• Description of the task: The stretch from the line with "Крестики на страже благополучия (339, 504)" through the line with "Jetzt kontaktieren (93, 257)" in the records below: write it out exactly, and nothing else.
*** Begin section ***
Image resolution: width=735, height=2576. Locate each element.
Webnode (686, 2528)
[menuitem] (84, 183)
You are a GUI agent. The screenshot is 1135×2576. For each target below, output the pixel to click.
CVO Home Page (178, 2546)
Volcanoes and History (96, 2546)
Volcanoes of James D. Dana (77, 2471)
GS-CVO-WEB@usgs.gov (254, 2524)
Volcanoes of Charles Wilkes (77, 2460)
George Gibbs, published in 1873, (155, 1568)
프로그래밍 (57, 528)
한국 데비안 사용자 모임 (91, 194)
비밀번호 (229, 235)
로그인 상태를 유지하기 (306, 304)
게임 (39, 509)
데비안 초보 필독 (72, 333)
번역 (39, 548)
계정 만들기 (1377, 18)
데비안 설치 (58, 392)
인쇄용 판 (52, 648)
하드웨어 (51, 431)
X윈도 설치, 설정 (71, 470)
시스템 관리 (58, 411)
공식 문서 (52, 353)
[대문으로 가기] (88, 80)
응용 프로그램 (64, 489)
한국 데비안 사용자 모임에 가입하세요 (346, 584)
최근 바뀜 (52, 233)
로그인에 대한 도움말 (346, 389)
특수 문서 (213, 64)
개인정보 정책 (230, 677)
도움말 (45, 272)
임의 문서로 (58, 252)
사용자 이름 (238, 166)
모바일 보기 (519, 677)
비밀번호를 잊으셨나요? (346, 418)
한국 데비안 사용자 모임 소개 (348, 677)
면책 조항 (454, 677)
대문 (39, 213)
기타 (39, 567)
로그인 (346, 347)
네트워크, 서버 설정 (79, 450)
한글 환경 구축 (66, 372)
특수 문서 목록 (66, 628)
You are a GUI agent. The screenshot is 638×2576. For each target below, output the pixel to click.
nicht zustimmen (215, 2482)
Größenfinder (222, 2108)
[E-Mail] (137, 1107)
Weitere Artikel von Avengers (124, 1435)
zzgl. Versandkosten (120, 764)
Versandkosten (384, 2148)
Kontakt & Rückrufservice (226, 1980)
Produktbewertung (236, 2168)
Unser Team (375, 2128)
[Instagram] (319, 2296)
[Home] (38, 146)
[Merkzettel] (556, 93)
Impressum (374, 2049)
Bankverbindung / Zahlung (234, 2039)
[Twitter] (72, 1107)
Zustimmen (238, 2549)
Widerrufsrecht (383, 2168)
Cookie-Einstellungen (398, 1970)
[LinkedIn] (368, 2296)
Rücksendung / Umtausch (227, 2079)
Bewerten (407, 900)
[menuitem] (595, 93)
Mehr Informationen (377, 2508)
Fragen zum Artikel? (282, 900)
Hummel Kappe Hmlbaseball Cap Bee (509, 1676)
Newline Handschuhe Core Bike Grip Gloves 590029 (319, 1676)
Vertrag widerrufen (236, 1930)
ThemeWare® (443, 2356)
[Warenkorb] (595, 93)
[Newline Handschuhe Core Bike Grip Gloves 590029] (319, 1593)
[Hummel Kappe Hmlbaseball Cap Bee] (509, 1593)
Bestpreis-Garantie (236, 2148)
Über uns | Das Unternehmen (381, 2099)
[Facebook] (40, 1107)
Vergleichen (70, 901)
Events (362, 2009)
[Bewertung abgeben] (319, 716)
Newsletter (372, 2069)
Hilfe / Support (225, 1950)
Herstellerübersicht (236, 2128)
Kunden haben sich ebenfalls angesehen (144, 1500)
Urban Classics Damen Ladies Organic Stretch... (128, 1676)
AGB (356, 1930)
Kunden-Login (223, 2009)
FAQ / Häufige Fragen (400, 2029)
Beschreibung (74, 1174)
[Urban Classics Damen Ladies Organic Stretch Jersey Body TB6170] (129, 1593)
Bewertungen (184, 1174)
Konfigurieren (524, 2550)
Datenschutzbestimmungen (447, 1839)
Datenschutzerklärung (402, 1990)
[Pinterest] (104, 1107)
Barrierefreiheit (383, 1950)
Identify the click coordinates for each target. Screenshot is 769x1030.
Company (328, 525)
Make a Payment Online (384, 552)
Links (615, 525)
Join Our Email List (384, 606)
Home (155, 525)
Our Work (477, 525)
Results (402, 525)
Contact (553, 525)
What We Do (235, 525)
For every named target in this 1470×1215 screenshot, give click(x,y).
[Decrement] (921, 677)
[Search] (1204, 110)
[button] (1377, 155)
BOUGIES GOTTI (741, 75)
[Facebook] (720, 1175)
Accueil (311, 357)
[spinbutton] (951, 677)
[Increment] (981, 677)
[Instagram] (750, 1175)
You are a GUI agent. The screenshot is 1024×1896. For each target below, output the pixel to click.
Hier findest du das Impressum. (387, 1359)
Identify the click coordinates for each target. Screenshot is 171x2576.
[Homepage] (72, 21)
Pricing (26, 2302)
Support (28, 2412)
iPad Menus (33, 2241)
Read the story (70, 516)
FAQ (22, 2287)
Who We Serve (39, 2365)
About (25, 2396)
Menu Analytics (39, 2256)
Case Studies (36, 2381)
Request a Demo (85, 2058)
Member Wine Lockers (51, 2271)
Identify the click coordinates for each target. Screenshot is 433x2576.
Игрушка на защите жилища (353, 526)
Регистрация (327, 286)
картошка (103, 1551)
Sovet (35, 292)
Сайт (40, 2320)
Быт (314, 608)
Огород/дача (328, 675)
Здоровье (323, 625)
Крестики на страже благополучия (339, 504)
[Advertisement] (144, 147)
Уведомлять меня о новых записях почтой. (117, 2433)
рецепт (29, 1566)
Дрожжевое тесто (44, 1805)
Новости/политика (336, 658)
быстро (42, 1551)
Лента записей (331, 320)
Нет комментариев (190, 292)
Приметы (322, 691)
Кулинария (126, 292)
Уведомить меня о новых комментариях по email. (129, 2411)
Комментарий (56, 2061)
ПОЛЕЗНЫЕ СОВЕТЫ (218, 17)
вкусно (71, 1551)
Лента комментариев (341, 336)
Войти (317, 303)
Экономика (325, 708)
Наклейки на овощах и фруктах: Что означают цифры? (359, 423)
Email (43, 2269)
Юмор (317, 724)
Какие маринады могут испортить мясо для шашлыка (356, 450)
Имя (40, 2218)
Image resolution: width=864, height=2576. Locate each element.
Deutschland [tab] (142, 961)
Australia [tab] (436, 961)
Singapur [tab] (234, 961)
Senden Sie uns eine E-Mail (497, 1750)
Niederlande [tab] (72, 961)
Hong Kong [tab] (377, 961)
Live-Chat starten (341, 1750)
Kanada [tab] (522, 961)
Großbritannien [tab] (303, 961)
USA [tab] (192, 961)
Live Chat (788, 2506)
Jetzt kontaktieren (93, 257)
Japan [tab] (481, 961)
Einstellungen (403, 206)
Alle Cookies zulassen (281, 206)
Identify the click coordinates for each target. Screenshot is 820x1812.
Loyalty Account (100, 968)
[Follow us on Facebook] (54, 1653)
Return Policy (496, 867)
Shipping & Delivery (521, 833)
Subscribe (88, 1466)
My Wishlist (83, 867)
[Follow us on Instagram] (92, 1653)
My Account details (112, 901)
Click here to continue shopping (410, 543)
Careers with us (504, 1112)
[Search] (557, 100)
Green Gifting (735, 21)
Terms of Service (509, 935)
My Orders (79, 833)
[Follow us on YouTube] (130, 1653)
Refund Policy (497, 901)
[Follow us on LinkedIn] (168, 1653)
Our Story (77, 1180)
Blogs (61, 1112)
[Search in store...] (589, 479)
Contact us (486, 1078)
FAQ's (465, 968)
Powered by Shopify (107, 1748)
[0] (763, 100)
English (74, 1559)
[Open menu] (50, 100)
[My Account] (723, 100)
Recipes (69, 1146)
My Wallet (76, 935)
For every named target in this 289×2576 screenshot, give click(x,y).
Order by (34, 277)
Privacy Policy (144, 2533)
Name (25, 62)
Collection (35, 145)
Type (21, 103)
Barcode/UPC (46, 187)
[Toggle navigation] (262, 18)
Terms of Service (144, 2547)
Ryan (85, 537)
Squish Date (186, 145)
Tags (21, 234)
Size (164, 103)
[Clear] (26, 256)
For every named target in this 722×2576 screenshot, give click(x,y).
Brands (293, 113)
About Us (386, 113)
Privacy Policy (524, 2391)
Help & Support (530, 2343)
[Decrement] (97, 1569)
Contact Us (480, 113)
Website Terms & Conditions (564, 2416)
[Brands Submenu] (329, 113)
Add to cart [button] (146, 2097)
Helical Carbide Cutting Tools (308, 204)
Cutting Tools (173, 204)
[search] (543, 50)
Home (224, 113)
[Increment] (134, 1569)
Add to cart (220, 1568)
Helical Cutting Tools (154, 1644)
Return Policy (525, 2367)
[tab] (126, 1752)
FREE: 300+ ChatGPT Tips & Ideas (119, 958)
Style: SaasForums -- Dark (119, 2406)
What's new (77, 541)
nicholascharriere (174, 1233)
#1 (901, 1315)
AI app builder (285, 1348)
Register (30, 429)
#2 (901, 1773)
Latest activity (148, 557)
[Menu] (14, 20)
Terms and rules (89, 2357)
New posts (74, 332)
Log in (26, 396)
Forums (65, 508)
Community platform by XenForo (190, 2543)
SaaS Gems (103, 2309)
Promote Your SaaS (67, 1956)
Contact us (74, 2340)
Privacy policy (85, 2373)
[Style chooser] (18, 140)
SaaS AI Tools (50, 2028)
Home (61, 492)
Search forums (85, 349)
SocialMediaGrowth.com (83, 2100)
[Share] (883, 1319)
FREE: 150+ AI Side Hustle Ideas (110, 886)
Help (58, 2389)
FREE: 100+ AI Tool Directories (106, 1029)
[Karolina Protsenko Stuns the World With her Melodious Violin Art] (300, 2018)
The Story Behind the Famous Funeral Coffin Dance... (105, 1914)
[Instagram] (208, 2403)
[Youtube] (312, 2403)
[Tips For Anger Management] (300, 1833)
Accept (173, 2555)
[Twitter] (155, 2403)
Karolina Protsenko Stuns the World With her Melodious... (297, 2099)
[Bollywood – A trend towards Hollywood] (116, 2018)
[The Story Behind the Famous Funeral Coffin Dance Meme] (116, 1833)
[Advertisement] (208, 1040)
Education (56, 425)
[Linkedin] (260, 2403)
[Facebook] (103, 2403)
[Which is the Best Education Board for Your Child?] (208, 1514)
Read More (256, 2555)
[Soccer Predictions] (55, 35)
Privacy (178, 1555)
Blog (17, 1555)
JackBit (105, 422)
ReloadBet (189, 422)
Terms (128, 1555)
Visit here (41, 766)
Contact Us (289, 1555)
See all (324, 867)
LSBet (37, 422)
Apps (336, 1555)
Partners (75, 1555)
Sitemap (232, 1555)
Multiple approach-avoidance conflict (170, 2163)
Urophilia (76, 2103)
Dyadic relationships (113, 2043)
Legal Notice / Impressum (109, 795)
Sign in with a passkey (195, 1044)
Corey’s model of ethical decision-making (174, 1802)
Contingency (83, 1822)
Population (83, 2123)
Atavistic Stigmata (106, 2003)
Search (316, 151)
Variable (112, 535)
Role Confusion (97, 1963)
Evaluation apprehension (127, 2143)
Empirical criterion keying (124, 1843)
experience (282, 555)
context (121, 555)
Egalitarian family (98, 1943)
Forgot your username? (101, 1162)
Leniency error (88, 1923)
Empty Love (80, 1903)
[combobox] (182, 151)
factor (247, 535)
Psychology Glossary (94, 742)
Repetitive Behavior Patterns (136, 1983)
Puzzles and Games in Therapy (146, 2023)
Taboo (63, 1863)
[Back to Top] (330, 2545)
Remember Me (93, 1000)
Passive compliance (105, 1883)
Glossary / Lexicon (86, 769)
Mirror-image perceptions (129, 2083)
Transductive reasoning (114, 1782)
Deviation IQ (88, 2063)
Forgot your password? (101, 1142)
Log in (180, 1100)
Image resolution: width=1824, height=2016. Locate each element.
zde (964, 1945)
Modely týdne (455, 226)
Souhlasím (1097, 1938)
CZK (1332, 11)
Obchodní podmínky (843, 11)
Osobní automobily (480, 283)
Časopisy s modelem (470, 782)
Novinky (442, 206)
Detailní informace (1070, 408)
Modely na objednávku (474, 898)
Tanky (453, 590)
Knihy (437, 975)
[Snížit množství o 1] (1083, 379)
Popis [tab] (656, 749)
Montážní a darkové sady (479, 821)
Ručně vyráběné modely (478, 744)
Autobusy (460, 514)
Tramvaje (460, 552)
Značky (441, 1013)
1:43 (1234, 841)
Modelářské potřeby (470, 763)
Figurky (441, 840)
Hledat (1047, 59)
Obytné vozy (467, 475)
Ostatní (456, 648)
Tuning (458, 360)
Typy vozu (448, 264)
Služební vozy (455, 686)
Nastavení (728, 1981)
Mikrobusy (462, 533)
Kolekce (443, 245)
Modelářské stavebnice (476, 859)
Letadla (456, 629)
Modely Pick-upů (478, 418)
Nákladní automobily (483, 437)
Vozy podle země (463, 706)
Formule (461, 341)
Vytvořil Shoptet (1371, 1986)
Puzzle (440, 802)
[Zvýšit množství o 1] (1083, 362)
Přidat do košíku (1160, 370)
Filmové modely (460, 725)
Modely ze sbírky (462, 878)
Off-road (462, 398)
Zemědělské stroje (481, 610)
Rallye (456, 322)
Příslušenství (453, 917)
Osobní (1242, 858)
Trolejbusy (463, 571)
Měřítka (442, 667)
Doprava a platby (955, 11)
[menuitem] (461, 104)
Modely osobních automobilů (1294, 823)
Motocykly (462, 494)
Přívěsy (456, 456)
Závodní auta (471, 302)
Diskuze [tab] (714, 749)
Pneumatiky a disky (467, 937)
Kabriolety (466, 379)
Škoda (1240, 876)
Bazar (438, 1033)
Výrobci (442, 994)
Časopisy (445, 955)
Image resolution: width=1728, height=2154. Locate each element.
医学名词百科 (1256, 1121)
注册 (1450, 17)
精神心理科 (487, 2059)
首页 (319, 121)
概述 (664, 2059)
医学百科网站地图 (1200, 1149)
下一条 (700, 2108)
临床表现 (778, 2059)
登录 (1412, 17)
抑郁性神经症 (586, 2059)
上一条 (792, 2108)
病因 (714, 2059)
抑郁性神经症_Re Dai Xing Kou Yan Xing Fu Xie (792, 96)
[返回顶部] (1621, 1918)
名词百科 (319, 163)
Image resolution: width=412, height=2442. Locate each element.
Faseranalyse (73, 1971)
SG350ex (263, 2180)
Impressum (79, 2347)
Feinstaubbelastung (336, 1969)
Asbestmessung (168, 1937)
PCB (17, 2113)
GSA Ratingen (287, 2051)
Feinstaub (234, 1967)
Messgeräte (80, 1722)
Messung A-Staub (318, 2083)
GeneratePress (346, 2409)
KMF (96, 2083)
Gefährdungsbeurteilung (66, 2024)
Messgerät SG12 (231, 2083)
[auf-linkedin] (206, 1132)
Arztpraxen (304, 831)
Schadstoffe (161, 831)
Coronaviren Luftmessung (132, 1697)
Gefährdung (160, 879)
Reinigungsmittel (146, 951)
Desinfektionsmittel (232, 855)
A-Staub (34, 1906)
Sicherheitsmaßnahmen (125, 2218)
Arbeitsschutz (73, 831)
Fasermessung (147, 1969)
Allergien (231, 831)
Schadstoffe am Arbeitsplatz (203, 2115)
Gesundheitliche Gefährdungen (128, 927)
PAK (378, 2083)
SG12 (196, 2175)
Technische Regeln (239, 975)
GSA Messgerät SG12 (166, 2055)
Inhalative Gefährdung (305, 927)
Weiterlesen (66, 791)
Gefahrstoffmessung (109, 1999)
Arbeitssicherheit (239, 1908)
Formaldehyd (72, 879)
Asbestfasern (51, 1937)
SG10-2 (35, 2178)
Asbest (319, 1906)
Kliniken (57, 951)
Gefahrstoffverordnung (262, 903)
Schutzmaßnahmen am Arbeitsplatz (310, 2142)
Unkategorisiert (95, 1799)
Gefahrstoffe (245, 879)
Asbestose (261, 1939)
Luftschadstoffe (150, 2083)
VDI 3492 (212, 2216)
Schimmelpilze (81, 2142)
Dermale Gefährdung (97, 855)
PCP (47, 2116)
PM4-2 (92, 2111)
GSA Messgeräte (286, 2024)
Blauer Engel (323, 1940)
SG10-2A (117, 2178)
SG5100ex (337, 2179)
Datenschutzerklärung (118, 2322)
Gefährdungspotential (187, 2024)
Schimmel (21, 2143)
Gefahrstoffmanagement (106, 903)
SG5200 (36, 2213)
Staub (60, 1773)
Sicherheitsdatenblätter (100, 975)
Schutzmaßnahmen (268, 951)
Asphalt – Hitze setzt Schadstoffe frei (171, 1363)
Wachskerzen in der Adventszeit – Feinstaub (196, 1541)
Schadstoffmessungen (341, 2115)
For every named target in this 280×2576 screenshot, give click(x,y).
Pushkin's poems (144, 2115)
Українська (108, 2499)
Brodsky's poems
*** End section ***
• Exercise solution:
Крестики на страже благополучия (339, 504)
[Advertisement] (144, 147)
Уведомлять меня о новых записях почтой. (117, 2433)
рецепт (29, 1566)
Дрожжевое тесто (44, 1805)
Новости/политика (336, 658)
быстро (42, 1551)
Лента записей (331, 320)
Нет комментариев (190, 292)
Приметы (322, 691)
Кулинария (126, 292)
Уведомить меня о новых комментариях по email. (129, 2411)
Комментарий (56, 2061)
ПОЛЕЗНЫЕ СОВЕТЫ (218, 17)
вкусно (71, 1551)
Лента комментариев (341, 336)
Войти (317, 303)
Экономика (325, 708)
Наклейки на овощах и фруктах: Что означают цифры? (359, 423)
Email (43, 2269)
Юмор (317, 724)
Какие маринады могут испортить мясо для шашлыка (356, 450)
Имя (40, 2218)
Image resolution: width=864, height=2576. Locate each element.
Deutschland [tab] (142, 961)
Australia [tab] (436, 961)
Singapur [tab] (234, 961)
Senden Sie uns eine E-Mail (497, 1750)
Niederlande [tab] (72, 961)
Hong Kong [tab] (377, 961)
Live-Chat starten (341, 1750)
Kanada [tab] (522, 961)
Großbritannien [tab] (303, 961)
USA [tab] (192, 961)
Live Chat (788, 2506)
Jetzt kontaktieren (93, 257)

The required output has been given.